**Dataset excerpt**
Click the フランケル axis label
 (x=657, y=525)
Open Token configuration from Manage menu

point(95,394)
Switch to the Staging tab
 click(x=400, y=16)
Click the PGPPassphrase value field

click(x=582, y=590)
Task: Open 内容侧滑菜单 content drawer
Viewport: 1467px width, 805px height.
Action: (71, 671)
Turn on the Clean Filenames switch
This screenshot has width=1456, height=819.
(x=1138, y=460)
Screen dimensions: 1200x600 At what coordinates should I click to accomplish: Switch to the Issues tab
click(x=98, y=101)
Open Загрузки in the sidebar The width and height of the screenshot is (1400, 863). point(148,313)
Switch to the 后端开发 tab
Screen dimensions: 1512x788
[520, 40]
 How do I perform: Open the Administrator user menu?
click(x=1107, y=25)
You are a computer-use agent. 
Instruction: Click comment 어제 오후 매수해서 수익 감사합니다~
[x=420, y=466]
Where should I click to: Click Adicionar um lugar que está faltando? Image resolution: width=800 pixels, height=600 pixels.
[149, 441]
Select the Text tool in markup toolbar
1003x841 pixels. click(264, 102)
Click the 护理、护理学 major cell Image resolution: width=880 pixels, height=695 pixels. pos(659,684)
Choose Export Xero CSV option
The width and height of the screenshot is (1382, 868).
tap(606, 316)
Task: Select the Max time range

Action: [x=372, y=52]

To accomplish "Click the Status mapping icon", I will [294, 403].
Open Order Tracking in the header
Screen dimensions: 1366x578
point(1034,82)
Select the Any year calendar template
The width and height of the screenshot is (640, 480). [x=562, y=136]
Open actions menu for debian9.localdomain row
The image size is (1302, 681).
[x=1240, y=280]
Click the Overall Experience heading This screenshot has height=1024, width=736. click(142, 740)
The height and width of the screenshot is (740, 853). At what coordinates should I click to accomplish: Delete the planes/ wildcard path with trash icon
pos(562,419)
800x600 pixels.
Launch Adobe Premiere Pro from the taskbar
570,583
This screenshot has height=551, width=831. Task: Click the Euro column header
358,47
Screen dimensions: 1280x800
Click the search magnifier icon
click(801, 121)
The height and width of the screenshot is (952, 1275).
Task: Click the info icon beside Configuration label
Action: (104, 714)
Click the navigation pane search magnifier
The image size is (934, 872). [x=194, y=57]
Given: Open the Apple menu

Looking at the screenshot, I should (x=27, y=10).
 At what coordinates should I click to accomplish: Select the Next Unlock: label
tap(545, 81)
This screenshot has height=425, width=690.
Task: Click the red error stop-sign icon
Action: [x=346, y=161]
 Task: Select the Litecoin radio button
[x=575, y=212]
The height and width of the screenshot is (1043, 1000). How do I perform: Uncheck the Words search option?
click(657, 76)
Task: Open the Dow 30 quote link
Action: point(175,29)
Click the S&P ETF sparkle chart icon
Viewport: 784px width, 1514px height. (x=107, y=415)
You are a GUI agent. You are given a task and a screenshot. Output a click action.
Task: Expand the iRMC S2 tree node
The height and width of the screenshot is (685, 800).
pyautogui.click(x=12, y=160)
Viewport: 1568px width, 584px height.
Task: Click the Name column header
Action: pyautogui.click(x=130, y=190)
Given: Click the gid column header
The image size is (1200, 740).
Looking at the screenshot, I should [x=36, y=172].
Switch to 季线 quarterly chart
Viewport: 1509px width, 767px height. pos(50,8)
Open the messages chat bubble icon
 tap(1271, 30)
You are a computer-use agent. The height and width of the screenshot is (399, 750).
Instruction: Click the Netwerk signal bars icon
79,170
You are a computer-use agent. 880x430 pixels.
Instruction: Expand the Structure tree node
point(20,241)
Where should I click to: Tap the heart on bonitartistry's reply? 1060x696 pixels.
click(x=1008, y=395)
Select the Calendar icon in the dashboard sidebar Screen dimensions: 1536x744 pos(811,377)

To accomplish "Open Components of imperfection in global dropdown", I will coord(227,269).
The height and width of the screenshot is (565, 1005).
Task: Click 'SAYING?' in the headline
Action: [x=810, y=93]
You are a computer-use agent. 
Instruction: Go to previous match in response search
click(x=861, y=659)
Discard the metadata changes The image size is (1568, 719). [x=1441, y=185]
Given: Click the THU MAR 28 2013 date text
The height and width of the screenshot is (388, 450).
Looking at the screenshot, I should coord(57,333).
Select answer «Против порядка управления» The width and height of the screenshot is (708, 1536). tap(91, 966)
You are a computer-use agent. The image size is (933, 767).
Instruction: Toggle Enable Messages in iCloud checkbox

**THE REQUEST**
Pull out each line of the material that contains the string "This". Case counts.

**EXERCISE SOLUTION**
This screenshot has width=1456, height=819.
Click the Overall Experience heading This screenshot has height=1024, width=736. click(142, 740)
This screenshot has height=551, width=831. Task: Click the Euro column header
This screenshot has height=425, width=690.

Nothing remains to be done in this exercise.